Government fine-tunes Consumer Price Index ratios as buying patterns change

The government has tweaked the weightings of Consumer Price Index components to reflect recent changes in household spending.

Weightings for spending on digital goods, beauty services and education are up, while those for housing, durable goods, clothing and footwear, among others, are down.

Under the new formula, March inflation was 1.6 per cent, against 1.8 per cent under the old CPI formula.

Dominic Leung Kam-to, acting commissioner for census and statistics, said the old index, using weightings from 1999, had overestimated inflation. However, the government's inflation forecast for 2006, announced in February, remained unchanged at 2.3 per cent.

'The general trend of inflation in recent months is reflected in both the old and new indices,' Mr Leung said.

The government fine-tunes its inflation indicator every five years. Data for the latest revision was compiled from about 6,100 households between October 2004 and last September.

As part of the adjustment, the weighting of the index's largest component, housing, shrank slightly to 29.17 per cent from 29.91 per cent.

'This was mainly due to the general fall in rents for private housing compared to five years ago,' Mr Leung said.

Rents hit a trough in the aftermath of the Sars outbreak and have only recently begun to rise as two-year tenancies run out and are renewed at higher rates.

Food and miscellaneous services saw their weightings increase.
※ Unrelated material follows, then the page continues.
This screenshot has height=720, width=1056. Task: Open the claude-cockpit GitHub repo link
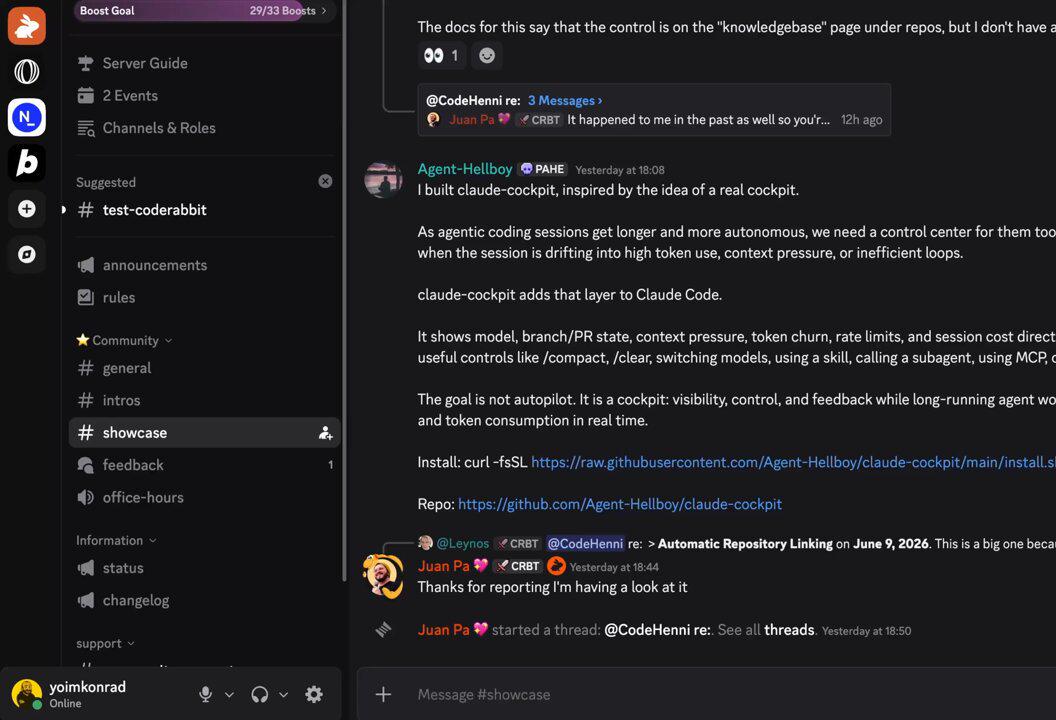click(x=620, y=504)
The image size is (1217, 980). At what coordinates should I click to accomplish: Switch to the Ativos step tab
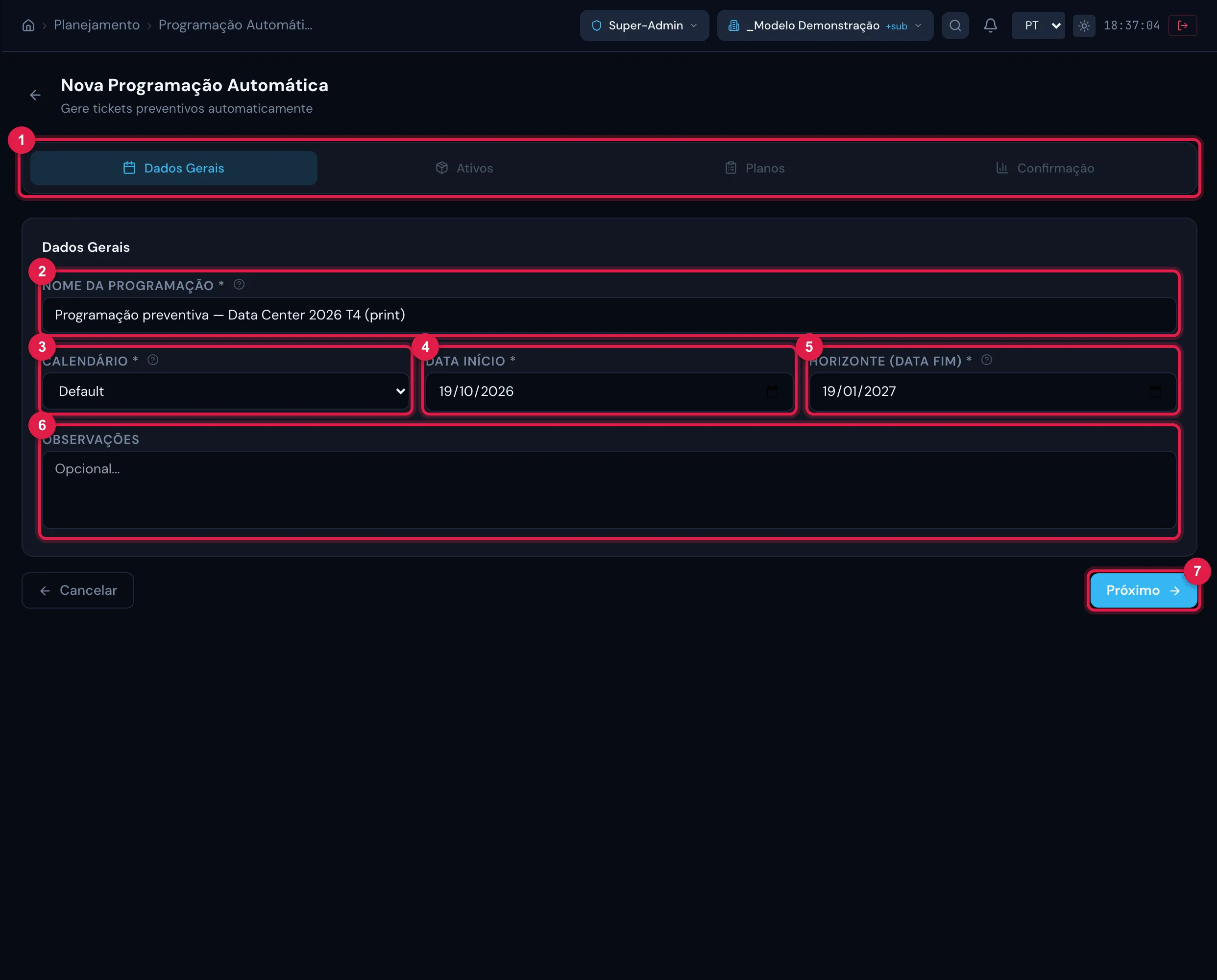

Food, mainly meals bought away from home, rose to 26.94 per cent of the index, from 26.67 per cent. Miscellaneous services jumped to 16.15 per cent from 14.42 per cent, largely because of higher spending on health, education and beauty services.

'Households with higher monthly expenditures tend to spend more on these services,' senior statistician Marion Chan Shui-yu said.

Spending on utilities and transport also rose, while families were spending less on alcohol and tobacco, clothing and footwear and durable goods than in 1999.

Purchases of digital and electronic products, the prices of which have fallen dramatically, have increased in tandem with growth in household spending as a result of the robust economic recovery of 2004 and 2005.

Li Kui-wai, a City University professor of economics and finance, said that the previous five years were dominated by periods of deflation, but that the new adjusted index should not add more than 50 basis points to his forecast for 2006 of about two per cent inflation.